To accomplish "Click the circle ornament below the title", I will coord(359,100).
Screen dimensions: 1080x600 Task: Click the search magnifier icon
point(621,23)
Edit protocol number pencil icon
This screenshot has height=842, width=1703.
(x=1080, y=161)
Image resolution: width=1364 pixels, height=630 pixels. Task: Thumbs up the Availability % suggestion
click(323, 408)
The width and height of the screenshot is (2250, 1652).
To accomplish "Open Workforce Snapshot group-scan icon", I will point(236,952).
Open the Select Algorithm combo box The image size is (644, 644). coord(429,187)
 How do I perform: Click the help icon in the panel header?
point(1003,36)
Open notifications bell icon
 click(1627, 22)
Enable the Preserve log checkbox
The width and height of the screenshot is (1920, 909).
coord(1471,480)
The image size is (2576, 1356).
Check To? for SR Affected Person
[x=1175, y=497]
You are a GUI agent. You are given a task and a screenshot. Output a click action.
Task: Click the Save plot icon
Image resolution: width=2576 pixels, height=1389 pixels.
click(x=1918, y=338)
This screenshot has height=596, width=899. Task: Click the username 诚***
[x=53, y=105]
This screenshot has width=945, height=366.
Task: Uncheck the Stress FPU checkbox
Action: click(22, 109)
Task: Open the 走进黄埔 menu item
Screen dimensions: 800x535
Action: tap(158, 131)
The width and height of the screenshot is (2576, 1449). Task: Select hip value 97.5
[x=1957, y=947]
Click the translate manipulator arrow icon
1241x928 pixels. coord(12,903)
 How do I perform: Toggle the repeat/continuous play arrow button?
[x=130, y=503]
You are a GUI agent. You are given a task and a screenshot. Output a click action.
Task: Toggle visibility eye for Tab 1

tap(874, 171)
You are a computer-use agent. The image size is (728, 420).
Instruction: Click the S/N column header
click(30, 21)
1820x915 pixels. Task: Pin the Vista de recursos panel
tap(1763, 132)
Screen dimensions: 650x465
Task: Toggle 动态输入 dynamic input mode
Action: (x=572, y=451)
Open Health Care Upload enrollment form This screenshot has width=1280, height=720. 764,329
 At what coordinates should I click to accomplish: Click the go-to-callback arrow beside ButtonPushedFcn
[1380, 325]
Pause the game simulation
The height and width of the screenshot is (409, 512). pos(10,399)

◆ **To do**
Rewrite the data with every "icon" changed to "button", leaving everything else the same. Begin at the line that has "Open the Select" and stop after the line that has "Action: click(22, 109)", giving only those lines.

◆ **Problem solution**
Open the Select Algorithm combo box The image size is (644, 644). coord(429,187)
 How do I perform: Click the help button in the panel header?
point(1003,36)
Open notifications bell button
 click(1627, 22)
Enable the Preserve log checkbox
The width and height of the screenshot is (1920, 909).
coord(1471,480)
The image size is (2576, 1356).
Check To? for SR Affected Person
[x=1175, y=497]
You are a GUI agent. You are given a task and a screenshot. Output a click action.
Task: Click the Save plot button
Image resolution: width=2576 pixels, height=1389 pixels.
click(x=1918, y=338)
This screenshot has height=596, width=899. Task: Click the username 诚***
[x=53, y=105]
This screenshot has width=945, height=366.
Task: Uncheck the Stress FPU checkbox
Action: click(22, 109)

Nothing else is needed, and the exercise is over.